SHANGHAI lawmakers are pushing for a plan that bans eating and drinking, among others, on the city’s Metro network.

Smoking, urinating and begging are  also to be banned with violators facing a  maximum of 500 yuan (US$81.67) fine, according to a new Metro management regulation that is being drafted.

Of the above, eating and drinking bans are likely to be controversial. The draft plan also includes fines for stopping trains, jumping onto the tracks and getting on or off the trains by force.

The Metro operators will first warn  and then fine violators between 50 yuan to 500 yuan.

“It is necessary to ban eating and drinking on trains to ensure the smooth operation, though some lawmakers and citizens think it should not be included in the law,” said Ding Wei, deputy director with the legislative affairs committee with the city’s legislative body. But Ding said 80 percent of the locals surveyed by the legislative body had given their support in favor of the ban.

The body will review the draft and solicit public opinions before deciding on the final outcome by the end of the year.

The city’s Metro operator, Shanghai Shentong Metro Group, has long been asking subway riders to refrain from eating and drinking on the trains, but they have had very little success.

Proposal prompts discussion

The proposal generated a lot of discussion online yesterday, with netizens asking if bottled water would also be banned under the new law. Others said the current plan offers little in terms of penalties and fines for violators.

“I think it’s funny, and even contradictory,” said Jim Wang, a regular on the city’s Metro. “If the operator wants to ban food and drink on the trains, why do they have vending machines on the platforms?”

Zhou Beihua, a member of the city’s top political advisory body, had said earlier that other big cities around the world like New York and Singapore, do not allow eating on the transit systems.

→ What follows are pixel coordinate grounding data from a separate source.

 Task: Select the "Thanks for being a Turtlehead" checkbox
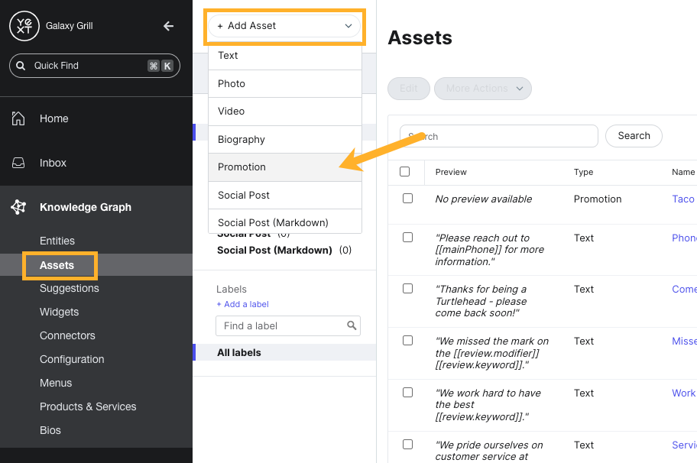pos(407,289)
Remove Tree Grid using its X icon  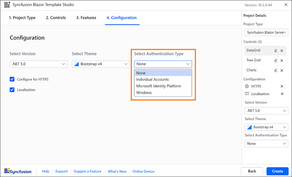tap(282, 61)
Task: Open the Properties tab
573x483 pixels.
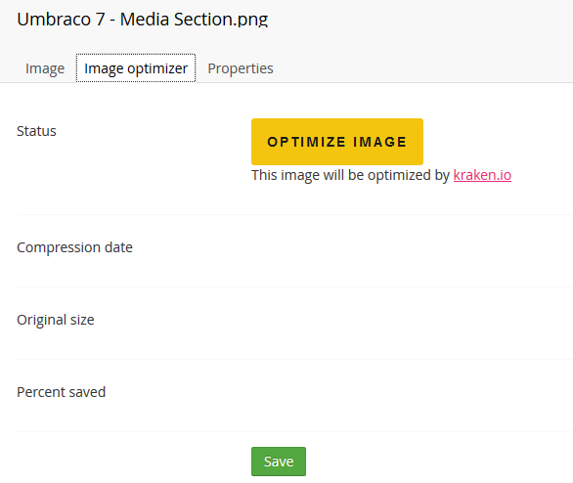Action: pyautogui.click(x=241, y=68)
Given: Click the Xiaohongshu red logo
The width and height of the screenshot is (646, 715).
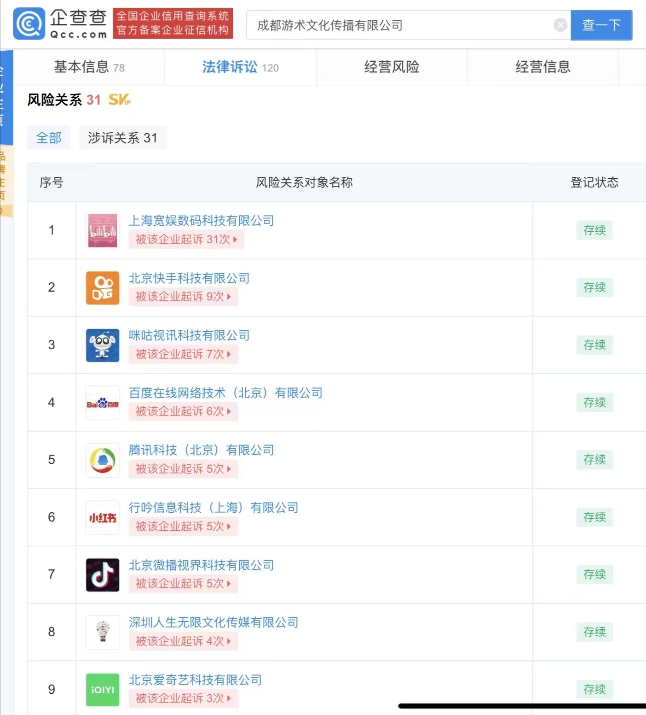Looking at the screenshot, I should click(102, 518).
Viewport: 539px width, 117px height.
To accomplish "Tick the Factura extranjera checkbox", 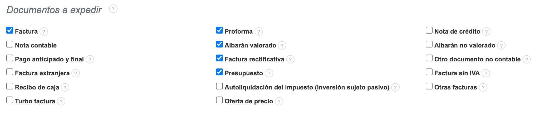I will pos(10,72).
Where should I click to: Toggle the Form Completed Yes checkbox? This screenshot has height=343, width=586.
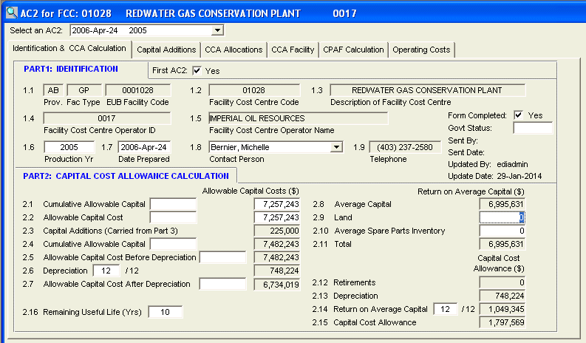click(519, 115)
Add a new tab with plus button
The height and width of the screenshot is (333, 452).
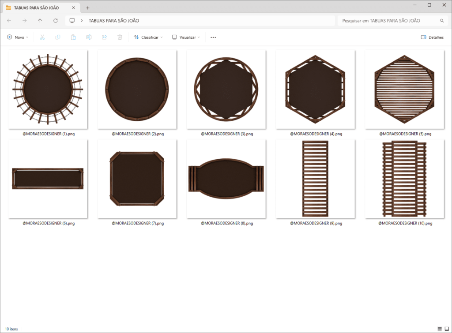click(88, 8)
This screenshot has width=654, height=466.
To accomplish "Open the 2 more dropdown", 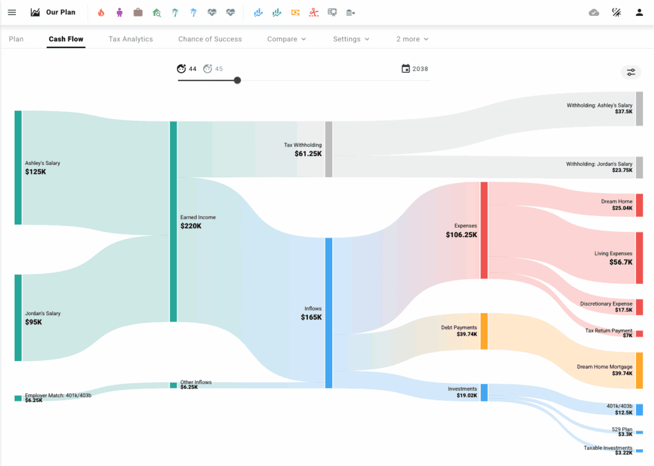I will tap(411, 39).

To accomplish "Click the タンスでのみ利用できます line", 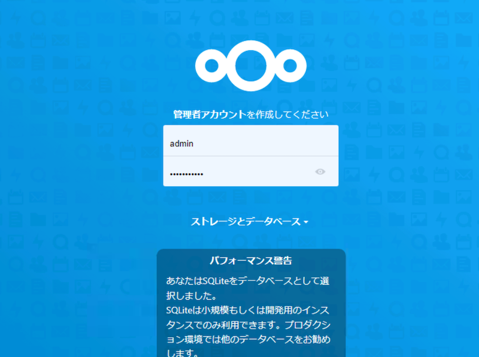I will coord(248,325).
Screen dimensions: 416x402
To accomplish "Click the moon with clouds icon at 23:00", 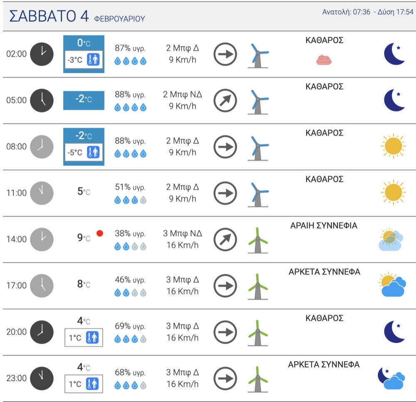I will [x=391, y=378].
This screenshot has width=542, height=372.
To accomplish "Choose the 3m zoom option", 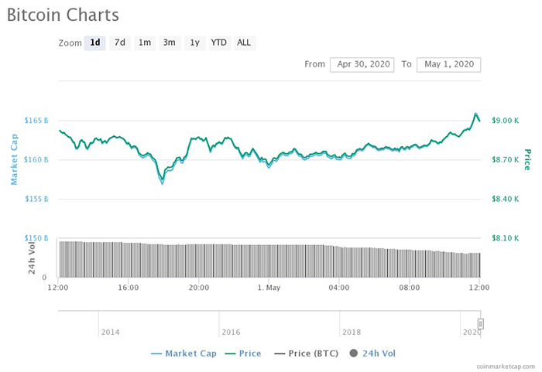I will click(x=169, y=43).
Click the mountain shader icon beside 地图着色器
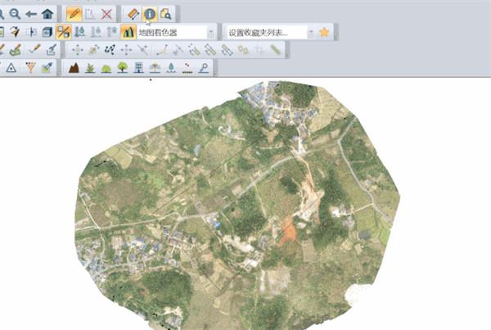 128,32
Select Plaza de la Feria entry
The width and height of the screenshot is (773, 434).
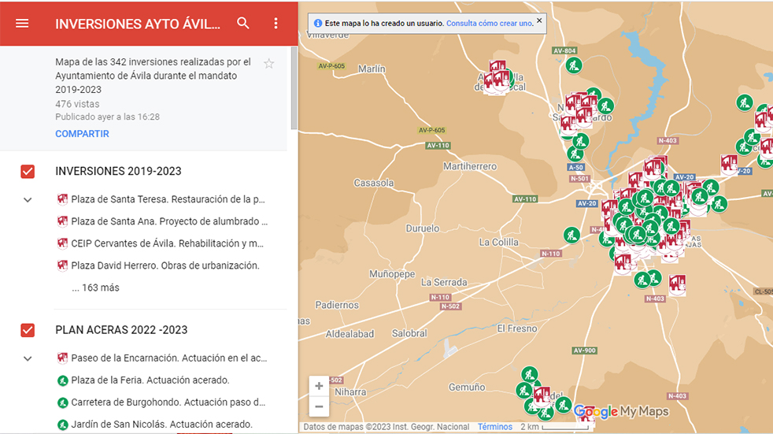click(150, 380)
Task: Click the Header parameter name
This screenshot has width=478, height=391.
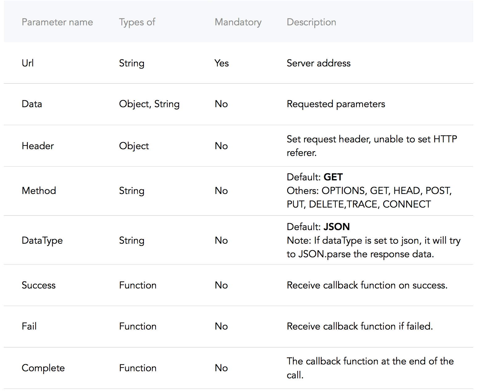Action: coord(38,146)

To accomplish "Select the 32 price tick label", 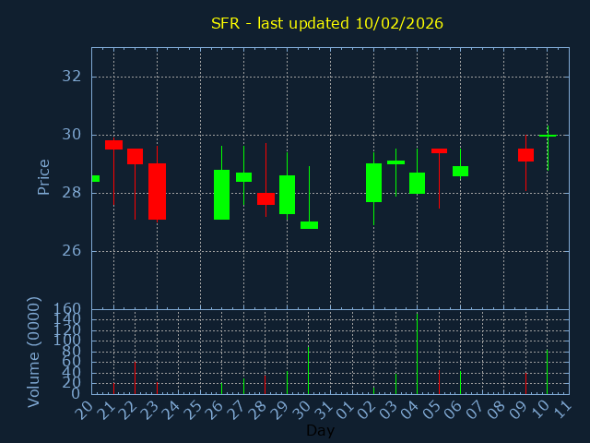I will point(71,77).
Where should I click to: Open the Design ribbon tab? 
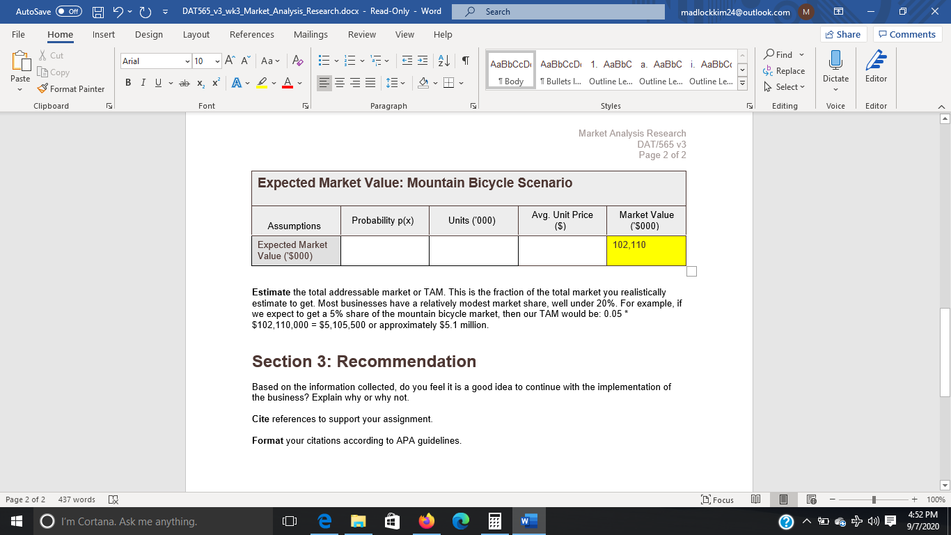click(x=149, y=34)
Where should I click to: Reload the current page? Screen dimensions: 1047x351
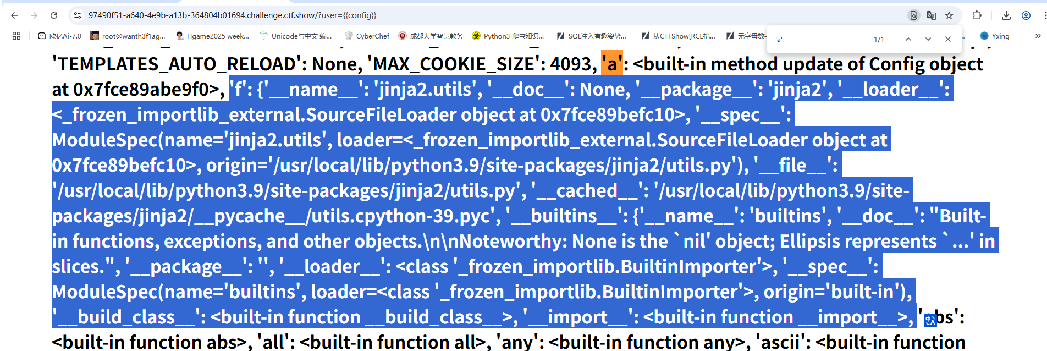click(54, 15)
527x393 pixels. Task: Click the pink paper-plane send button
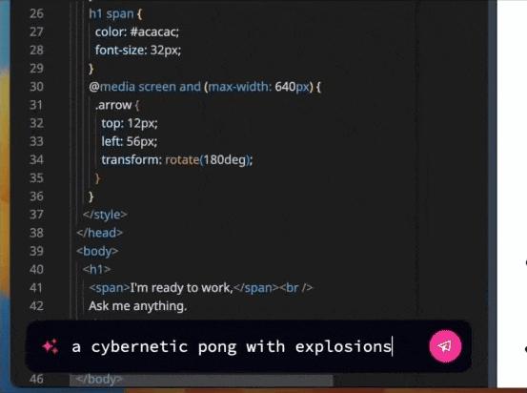point(445,346)
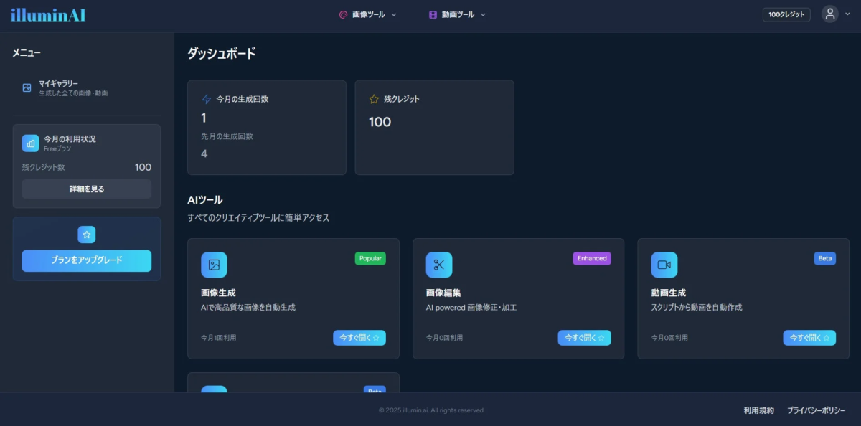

In a poll on the popular online forum,, Metro commuters indicated they would mostly prefer  changes to be made on the way security checks are carried out at the stations, followed by stiffer punishment for fare evaders, and then restrictions on food.

Security checks at the 200-plus Metro station are not popular with commuters complaining it only leads to delays.

But the operator and police say the checks are the only way to ensure safety of passengers and avoid dangerous goods from getting into the stations and  trains.

“The Metro operator has the power to carry out security checks on passengers who should cooperate with them,” the new draft says.

The operator can forbid those carrying dangerous materials like oil paint and other inflammable materials into the stations, while the police can detain those who enter the stations by force, according to the draft.

“The legislative body regards the security check as an important measure to ensure the operational safety of the subway system,” Ding said.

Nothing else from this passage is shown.